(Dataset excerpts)
....

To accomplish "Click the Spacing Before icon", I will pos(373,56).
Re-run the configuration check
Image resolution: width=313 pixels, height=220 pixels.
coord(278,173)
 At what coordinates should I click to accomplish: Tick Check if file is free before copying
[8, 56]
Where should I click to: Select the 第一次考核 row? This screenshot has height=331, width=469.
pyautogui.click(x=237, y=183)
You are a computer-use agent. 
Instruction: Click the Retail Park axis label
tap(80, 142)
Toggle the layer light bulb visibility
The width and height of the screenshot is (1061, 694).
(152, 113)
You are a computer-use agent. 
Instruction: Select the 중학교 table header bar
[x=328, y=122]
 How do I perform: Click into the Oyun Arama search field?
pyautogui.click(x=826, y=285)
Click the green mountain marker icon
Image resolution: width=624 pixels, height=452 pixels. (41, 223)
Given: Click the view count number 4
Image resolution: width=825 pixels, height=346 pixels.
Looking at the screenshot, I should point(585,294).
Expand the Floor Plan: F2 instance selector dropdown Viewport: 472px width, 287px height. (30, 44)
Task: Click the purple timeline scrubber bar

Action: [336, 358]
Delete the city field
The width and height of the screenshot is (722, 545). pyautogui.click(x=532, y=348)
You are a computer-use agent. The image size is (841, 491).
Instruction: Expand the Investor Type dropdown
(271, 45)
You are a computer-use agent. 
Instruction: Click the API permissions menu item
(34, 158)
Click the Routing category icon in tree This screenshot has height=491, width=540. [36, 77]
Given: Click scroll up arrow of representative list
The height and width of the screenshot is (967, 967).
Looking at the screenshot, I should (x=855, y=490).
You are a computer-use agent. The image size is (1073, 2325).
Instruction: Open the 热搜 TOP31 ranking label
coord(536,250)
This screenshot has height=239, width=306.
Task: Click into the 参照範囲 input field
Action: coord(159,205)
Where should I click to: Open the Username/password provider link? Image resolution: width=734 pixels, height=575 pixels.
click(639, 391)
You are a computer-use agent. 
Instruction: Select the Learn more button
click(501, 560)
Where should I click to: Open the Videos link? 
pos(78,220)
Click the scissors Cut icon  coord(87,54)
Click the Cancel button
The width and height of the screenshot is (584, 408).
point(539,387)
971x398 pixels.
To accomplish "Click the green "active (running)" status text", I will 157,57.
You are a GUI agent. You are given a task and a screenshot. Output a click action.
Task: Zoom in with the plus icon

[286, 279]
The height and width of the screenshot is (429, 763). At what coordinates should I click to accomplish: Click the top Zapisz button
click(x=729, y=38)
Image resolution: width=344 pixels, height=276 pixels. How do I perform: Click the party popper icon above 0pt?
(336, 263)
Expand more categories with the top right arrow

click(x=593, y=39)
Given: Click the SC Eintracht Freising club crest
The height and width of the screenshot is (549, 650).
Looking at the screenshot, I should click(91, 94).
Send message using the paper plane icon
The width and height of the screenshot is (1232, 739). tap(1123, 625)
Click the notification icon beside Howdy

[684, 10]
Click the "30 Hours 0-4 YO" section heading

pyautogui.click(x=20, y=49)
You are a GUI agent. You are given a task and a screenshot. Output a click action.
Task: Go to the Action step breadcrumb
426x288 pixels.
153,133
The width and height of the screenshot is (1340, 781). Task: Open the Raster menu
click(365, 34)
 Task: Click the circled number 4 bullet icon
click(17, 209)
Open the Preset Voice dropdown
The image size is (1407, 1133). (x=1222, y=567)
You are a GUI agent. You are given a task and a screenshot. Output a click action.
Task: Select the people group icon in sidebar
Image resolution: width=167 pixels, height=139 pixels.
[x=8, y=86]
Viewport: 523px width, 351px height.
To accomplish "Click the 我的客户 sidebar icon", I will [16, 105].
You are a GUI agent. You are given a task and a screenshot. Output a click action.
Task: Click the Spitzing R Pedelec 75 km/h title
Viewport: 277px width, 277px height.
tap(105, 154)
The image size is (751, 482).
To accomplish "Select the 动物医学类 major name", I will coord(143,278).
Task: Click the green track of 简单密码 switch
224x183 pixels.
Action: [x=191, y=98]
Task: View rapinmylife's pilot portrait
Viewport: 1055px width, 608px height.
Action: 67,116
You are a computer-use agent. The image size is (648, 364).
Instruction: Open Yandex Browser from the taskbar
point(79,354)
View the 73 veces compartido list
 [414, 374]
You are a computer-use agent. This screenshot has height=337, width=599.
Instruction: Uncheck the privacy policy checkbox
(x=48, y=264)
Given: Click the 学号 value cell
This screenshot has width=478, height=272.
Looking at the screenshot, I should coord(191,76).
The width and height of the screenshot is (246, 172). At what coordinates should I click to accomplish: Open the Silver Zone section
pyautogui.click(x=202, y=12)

....

**Your objective**
Print every entry exactly as it appears.

**Written reply**
To accomplish "Click the Spacing Before icon", I will pos(373,56).
Re-run the configuration check
Image resolution: width=313 pixels, height=220 pixels.
coord(278,173)
 At what coordinates should I click to accomplish: Tick Check if file is free before copying
[8, 56]
Where should I click to: Select the 第一次考核 row? This screenshot has height=331, width=469.
pyautogui.click(x=237, y=183)
You are a computer-use agent. 
Instruction: Click the Retail Park axis label
tap(80, 142)
Toggle the layer light bulb visibility
The width and height of the screenshot is (1061, 694).
(152, 113)
You are a computer-use agent. 
Instruction: Select the 중학교 table header bar
[x=328, y=122]
 How do I perform: Click into the Oyun Arama search field?
pyautogui.click(x=826, y=285)
Click the green mountain marker icon
Image resolution: width=624 pixels, height=452 pixels. (41, 223)
Given: Click the view count number 4
Image resolution: width=825 pixels, height=346 pixels.
Looking at the screenshot, I should point(585,294).
Expand the Floor Plan: F2 instance selector dropdown Viewport: 472px width, 287px height. (30, 44)
Task: Click the purple timeline scrubber bar

Action: [336, 358]
Delete the city field
The width and height of the screenshot is (722, 545). pyautogui.click(x=532, y=348)
You are a computer-use agent. The image size is (841, 491).
Instruction: Expand the Investor Type dropdown
(271, 45)
You are a computer-use agent. 
Instruction: Click the API permissions menu item
(34, 158)
Click the Routing category icon in tree This screenshot has height=491, width=540. [36, 77]
Given: Click scroll up arrow of representative list
The height and width of the screenshot is (967, 967).
Looking at the screenshot, I should (x=855, y=490).
You are a computer-use agent. The image size is (1073, 2325).
Instruction: Open the 热搜 TOP31 ranking label
coord(536,250)
This screenshot has height=239, width=306.
Task: Click into the 参照範囲 input field
Action: coord(159,205)
Where should I click to: Open the Username/password provider link? Image resolution: width=734 pixels, height=575 pixels.
click(639, 391)
You are a computer-use agent. 
Instruction: Select the Learn more button
click(501, 560)
Where should I click to: Open the Videos link? 
pos(78,220)
Click the scissors Cut icon  coord(87,54)
Click the Cancel button
The width and height of the screenshot is (584, 408).
point(539,387)
971x398 pixels.
To accomplish "Click the green "active (running)" status text", I will 157,57.
You are a GUI agent. You are given a task and a screenshot. Output a click action.
Task: Zoom in with the plus icon

[286, 279]
The height and width of the screenshot is (429, 763). At what coordinates should I click to accomplish: Click the top Zapisz button
click(x=729, y=38)
Image resolution: width=344 pixels, height=276 pixels. How do I perform: Click the party popper icon above 0pt?
(336, 263)
Expand more categories with the top right arrow

click(x=593, y=39)
Given: Click the SC Eintracht Freising club crest
The height and width of the screenshot is (549, 650).
Looking at the screenshot, I should click(91, 94).
Send message using the paper plane icon
The width and height of the screenshot is (1232, 739). tap(1123, 625)
Click the notification icon beside Howdy

[684, 10]
Click the "30 Hours 0-4 YO" section heading

pyautogui.click(x=20, y=49)
You are a GUI agent. You are given a task and a screenshot. Output a click action.
Task: Go to the Action step breadcrumb
426x288 pixels.
153,133
The width and height of the screenshot is (1340, 781). Task: Open the Raster menu
click(365, 34)
 Task: Click the circled number 4 bullet icon
click(17, 209)
Open the Preset Voice dropdown
The image size is (1407, 1133). (x=1222, y=567)
You are a GUI agent. You are given a task and a screenshot. Output a click action.
Task: Select the people group icon in sidebar
Image resolution: width=167 pixels, height=139 pixels.
[x=8, y=86]
Viewport: 523px width, 351px height.
To accomplish "Click the 我的客户 sidebar icon", I will [16, 105].
You are a GUI agent. You are given a task and a screenshot. Output a click action.
Task: Click the Spitzing R Pedelec 75 km/h title
Viewport: 277px width, 277px height.
tap(105, 154)
The image size is (751, 482).
To accomplish "Select the 动物医学类 major name", I will coord(143,278).
Task: Click the green track of 简单密码 switch
224x183 pixels.
Action: [x=191, y=98]
Task: View rapinmylife's pilot portrait
Viewport: 1055px width, 608px height.
Action: 67,116
You are a computer-use agent. The image size is (648, 364).
Instruction: Open Yandex Browser from the taskbar
point(79,354)
View the 73 veces compartido list
 [414, 374]
You are a computer-use agent. This screenshot has height=337, width=599.
Instruction: Uncheck the privacy policy checkbox
(x=48, y=264)
Given: Click the 学号 value cell
This screenshot has width=478, height=272.
Looking at the screenshot, I should coord(191,76).
The width and height of the screenshot is (246, 172). At what coordinates should I click to accomplish: Open the Silver Zone section
pyautogui.click(x=202, y=12)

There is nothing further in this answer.